INSTRUCTIONS TO FOLLOW
Please edit the lines between the line holding "coordinates (99, 1165)." and the line holding "- Cote 1.60", inclusive, so that "Describe" becomes "Identify" and nothing else changes. Return only those lines.

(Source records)
↓↓↓
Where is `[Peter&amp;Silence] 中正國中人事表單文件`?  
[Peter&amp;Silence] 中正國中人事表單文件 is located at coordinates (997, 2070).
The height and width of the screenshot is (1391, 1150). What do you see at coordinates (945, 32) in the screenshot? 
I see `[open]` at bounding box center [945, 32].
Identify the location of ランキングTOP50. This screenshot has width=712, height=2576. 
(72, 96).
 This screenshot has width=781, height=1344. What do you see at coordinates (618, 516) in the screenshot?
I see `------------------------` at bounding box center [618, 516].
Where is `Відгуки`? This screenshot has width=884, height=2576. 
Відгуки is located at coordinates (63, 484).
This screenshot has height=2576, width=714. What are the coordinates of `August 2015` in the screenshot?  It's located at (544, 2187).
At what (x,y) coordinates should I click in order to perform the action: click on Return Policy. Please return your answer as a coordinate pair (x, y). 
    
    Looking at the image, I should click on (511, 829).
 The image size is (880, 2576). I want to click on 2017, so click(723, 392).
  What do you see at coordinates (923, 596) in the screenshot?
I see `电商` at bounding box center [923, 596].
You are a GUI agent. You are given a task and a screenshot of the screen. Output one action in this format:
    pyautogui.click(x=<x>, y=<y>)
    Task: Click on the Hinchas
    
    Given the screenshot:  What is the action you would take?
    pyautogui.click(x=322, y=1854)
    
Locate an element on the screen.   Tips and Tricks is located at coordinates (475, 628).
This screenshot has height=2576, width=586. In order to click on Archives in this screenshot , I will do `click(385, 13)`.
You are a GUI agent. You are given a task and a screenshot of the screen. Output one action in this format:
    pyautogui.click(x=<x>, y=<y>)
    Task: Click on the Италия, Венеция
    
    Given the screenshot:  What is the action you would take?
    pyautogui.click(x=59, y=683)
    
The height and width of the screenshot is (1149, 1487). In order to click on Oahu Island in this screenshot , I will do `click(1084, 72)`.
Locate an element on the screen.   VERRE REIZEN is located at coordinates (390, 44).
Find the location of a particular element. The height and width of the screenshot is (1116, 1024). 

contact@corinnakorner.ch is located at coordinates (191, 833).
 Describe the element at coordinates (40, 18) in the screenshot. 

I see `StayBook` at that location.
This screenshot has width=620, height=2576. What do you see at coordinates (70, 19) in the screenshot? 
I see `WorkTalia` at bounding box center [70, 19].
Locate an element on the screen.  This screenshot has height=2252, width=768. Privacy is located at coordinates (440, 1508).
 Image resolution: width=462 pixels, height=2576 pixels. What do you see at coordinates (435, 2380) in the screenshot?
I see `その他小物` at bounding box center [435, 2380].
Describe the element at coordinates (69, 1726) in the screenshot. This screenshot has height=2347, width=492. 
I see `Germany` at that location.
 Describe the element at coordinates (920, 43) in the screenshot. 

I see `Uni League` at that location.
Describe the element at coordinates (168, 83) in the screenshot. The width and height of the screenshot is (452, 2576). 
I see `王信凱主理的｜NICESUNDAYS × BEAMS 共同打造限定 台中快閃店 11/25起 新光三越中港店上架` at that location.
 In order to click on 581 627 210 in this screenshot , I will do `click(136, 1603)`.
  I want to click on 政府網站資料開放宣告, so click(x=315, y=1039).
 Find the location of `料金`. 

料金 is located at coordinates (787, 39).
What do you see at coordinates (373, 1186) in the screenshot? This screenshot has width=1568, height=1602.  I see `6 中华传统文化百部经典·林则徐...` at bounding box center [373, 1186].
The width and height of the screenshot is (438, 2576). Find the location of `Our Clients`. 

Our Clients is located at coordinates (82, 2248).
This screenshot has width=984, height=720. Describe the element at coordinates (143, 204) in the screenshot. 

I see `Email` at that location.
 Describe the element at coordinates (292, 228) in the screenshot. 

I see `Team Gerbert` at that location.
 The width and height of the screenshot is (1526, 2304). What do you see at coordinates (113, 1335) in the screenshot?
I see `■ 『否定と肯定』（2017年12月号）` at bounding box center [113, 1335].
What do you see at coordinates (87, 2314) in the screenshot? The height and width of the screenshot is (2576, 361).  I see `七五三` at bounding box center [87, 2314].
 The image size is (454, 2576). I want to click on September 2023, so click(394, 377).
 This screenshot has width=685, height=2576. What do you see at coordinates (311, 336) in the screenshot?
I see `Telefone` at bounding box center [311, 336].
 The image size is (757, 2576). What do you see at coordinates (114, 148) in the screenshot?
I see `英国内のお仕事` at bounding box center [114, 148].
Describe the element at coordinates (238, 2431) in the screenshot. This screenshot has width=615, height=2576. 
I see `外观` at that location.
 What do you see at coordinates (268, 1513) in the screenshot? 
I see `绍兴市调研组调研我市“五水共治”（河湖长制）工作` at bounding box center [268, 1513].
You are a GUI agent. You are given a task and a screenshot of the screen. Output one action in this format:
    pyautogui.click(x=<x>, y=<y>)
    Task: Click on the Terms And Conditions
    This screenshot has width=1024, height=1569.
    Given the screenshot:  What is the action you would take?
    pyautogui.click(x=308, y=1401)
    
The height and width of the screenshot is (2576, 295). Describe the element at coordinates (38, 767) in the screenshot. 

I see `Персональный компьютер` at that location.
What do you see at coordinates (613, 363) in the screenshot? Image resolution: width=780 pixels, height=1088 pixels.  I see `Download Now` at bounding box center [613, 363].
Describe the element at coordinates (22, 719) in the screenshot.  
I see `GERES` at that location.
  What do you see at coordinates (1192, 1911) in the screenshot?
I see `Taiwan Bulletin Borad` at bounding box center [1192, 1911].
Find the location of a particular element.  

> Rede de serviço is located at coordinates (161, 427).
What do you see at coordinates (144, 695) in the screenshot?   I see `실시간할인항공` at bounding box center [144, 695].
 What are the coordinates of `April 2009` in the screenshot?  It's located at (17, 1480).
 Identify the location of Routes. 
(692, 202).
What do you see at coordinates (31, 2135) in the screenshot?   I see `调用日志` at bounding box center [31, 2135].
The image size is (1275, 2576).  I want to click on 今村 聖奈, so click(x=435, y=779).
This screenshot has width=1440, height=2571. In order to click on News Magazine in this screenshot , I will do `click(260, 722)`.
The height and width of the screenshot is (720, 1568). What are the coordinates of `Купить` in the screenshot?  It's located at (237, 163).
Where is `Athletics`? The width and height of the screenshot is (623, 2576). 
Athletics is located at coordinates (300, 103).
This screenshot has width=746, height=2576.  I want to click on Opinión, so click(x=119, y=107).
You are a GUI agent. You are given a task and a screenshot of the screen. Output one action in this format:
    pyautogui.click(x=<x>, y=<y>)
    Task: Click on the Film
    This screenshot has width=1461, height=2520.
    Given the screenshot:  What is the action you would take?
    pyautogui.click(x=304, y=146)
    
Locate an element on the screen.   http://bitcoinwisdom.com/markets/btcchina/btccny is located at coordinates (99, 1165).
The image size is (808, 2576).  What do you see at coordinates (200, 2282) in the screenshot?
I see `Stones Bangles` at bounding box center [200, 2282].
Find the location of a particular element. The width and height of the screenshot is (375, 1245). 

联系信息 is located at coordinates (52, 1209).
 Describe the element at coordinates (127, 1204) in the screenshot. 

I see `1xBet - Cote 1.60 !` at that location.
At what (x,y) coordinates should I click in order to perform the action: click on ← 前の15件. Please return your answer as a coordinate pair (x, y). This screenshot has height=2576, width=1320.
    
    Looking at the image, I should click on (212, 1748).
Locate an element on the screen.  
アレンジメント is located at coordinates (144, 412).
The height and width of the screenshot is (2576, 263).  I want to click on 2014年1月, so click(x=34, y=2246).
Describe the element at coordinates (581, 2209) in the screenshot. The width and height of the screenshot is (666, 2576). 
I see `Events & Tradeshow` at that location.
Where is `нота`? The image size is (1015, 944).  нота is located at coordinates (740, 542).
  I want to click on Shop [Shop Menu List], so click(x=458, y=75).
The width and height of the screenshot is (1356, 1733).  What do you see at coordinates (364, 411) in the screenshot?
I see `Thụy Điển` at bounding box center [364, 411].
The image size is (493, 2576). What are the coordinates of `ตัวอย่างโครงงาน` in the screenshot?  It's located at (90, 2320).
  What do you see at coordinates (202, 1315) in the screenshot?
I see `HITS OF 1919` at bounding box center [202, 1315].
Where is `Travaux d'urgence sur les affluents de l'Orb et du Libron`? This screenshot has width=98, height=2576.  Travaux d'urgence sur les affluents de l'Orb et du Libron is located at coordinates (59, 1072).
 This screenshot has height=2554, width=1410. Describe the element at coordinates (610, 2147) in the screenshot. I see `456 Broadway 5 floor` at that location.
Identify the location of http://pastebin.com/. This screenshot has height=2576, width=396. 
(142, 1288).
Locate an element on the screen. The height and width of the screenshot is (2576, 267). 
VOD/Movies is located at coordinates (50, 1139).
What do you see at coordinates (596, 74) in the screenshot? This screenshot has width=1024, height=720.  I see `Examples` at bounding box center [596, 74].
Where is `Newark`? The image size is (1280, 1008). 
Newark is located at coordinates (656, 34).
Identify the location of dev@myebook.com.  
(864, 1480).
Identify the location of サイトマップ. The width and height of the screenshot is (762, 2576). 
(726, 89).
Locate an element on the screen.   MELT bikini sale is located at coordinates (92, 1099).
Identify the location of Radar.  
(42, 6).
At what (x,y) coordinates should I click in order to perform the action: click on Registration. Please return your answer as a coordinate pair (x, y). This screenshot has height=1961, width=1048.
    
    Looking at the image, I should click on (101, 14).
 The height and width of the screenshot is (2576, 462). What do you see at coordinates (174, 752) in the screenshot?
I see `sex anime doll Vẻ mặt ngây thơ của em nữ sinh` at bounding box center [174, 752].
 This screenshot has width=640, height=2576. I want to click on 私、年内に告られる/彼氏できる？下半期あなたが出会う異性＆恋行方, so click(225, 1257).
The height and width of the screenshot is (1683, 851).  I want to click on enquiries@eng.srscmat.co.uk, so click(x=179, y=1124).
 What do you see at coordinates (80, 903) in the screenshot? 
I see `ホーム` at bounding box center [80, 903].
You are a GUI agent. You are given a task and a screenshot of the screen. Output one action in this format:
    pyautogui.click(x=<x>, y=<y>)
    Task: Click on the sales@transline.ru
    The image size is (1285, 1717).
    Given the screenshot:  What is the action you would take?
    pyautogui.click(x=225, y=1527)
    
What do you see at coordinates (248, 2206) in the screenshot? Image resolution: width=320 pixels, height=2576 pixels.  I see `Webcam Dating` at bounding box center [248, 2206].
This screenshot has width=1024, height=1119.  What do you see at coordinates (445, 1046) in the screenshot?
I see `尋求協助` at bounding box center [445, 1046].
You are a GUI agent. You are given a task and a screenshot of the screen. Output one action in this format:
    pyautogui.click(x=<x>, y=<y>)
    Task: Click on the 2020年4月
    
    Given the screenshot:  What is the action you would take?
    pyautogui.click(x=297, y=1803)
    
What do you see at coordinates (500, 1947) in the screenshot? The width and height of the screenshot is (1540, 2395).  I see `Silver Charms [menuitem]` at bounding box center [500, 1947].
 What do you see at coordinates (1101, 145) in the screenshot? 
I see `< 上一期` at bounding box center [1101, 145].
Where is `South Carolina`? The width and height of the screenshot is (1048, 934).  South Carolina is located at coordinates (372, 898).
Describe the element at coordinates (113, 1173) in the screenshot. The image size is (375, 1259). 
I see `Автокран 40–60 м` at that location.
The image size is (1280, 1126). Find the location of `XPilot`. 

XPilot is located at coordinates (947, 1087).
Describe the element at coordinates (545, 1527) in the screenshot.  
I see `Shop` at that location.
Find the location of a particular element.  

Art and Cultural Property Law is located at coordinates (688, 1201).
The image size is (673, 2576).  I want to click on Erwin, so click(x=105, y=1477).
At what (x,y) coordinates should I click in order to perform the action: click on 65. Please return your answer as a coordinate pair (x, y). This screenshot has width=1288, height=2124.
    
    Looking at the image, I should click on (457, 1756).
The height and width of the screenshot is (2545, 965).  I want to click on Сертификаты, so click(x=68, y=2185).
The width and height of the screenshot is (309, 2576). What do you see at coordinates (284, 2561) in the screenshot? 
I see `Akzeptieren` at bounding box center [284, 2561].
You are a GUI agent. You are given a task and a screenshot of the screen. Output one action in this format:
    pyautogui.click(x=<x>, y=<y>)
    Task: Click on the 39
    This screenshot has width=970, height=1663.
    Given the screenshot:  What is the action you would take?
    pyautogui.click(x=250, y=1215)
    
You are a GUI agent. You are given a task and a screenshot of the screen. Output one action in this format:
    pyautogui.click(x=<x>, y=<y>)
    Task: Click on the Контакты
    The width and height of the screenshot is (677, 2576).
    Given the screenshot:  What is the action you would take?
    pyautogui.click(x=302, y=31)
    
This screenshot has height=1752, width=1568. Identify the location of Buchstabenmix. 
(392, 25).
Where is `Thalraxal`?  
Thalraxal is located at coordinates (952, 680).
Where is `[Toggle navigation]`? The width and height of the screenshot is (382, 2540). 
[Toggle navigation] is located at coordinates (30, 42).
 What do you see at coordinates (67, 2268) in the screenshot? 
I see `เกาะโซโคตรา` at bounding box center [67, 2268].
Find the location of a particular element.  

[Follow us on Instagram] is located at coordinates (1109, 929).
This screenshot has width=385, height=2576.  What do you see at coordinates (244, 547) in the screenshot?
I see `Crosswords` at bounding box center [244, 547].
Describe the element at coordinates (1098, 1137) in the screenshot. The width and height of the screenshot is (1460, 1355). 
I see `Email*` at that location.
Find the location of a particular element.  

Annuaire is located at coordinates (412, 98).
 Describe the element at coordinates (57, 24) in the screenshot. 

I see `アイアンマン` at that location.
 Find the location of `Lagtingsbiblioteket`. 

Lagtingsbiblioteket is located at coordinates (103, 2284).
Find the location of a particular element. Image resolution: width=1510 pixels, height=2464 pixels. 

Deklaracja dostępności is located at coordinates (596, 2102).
↑↑↑
WRITTEN RESPONSE
Locate an element on the screen.   http://bitcoinwisdom.com/markets/btcchina/btccny is located at coordinates (99, 1165).
The image size is (808, 2576).  What do you see at coordinates (200, 2282) in the screenshot?
I see `Stones Bangles` at bounding box center [200, 2282].
Find the location of a particular element. The width and height of the screenshot is (375, 1245). 

联系信息 is located at coordinates (52, 1209).
 Identify the element at coordinates (127, 1204) in the screenshot. 

I see `1xBet - Cote 1.60 !` at that location.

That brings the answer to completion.